Bocce originated in Italy and still has strong Italian-American roots. (Walbert jokes that his last name should be "De Luca.") It can be played on almost any surface -- gravel, sand, grass, asphalt -- and involves tossing or rolling grapefruit-sized balls across a court to get closer than your opponent to a clementine-sized white ball, called the jack or pallino. (Here's a bocce how-to video on YouTube.)

"We've got some official rules that we loosely follow. Nothing too crazy," Walbert said. "The nice thing about bocce is that it doesn't really require a lot of athleticism."

More bluntly?

"Everything you can do, you can do while holding a beer," said Aaron Burkes, Ormsby's service manager. He's helping Walbert schedule and organize a league night at the bar and restaurant, located in White Provisions, 1170 Howell Mill Rd.

In Midtown, bocce is also available at Empire State South, 999 Peachtree St., and just outside Midtown at Two Urban Licks, 820 Ralph McGill Blvd., and Young Augustine's, 327 Memorial Dr. Piedmont Park also rents its bocce courts by the hour.

Ormby's gives bocce the full treatment. There are two courts in the cavernous basement, a former slaughterhouse, as well as other games. Bocce and shuffleboard are free. Skee-ball, pinball and pool require quarters.

"The layout was just screaming for some games," Burkes said.

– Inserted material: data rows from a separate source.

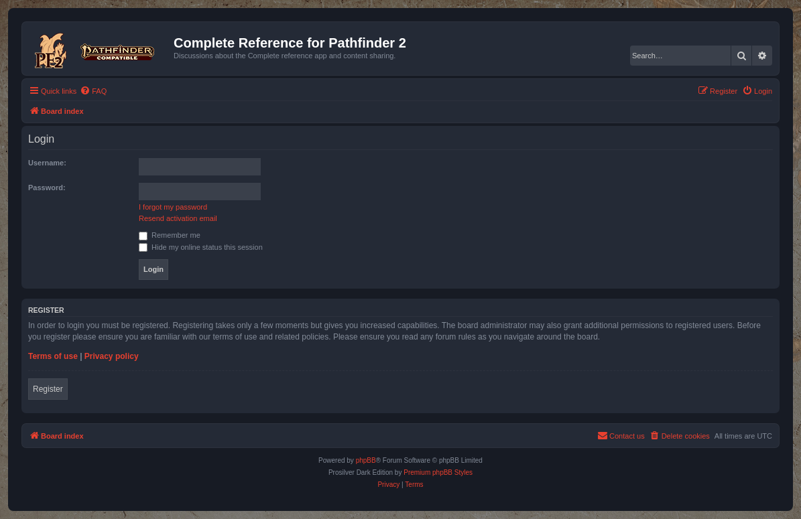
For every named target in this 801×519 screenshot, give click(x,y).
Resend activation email (178, 218)
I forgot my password (173, 207)
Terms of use (53, 356)
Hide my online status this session (201, 247)
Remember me (169, 235)
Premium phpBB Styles (438, 472)
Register (48, 389)
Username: (47, 163)
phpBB (366, 460)
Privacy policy (111, 356)
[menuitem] (93, 91)
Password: (47, 187)
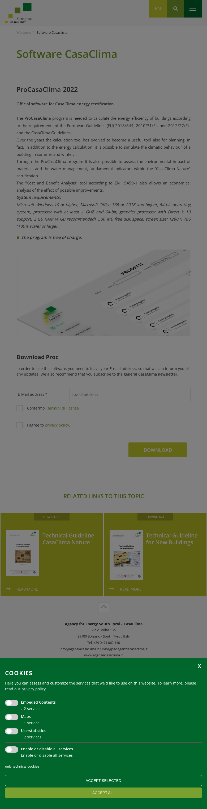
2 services (31, 708)
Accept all (103, 793)
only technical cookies (22, 766)
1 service (30, 722)
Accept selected (103, 780)
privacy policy (33, 688)
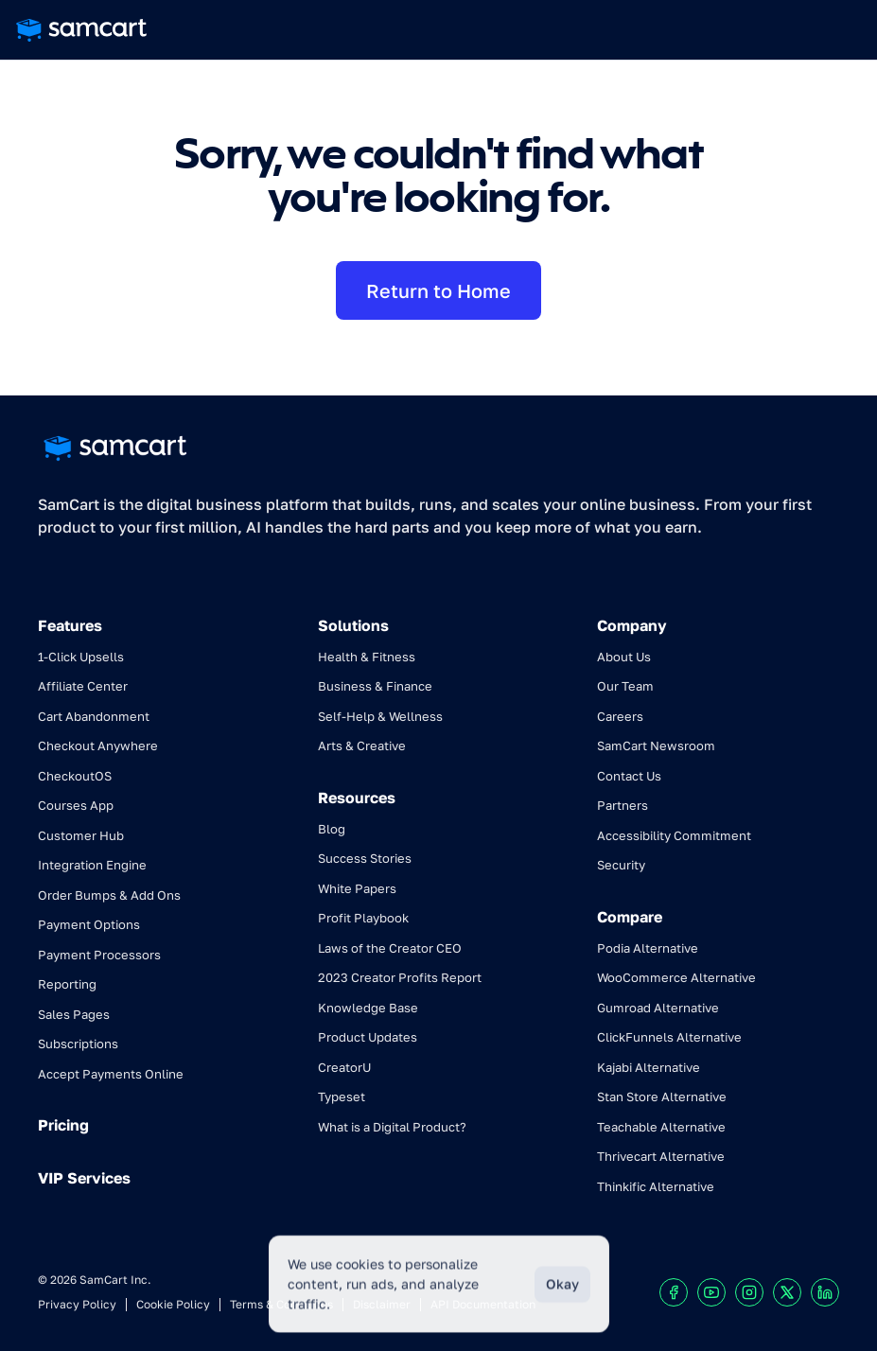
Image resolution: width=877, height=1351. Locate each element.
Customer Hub (81, 835)
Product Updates (367, 1036)
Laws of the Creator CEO (390, 948)
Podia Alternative (647, 948)
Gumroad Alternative (658, 1007)
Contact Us (629, 775)
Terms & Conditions (281, 1304)
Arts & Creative (362, 745)
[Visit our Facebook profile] (673, 1292)
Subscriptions (78, 1043)
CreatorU (344, 1067)
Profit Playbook (363, 917)
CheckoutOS (75, 775)
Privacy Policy (77, 1304)
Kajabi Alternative (648, 1067)
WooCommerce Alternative (676, 977)
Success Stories (365, 858)
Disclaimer (382, 1304)
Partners (622, 805)
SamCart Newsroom (656, 745)
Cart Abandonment (93, 716)
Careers (620, 716)
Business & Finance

Atlanta Bocce League is registering four- and five-member teams for the spring season until March 2, but Walbert said he'd take after-deadline stragglers. The fee is $45 per person and includes a T-shirt and specials on food and drink. League games are Mondays at Ormby's and Tuesdays at Piedmont Park. He may add more days if there's demand for it.

New teams will be competing with some pretty clever names from past or returning teams -- The Big LaBocce, Bocce Ball Busters, Deboccery and Don't Make Me Go Bocce on Yo A$$.

Athletic competition in the league, on the other hand, is mellow. Walbert, as "commissioner," is called on "in times of dispute," Coghlan said. But overall the league is social and congenial.

And maybe fertile for romance. When a bocce player's ball gets too close to the little pallino, it's called a "baci," which is Italian for "kiss."

Walbert said it's only a matter of time before the league is celebrating a bocce wedding.

"The first people to get married, we'll have to do something special."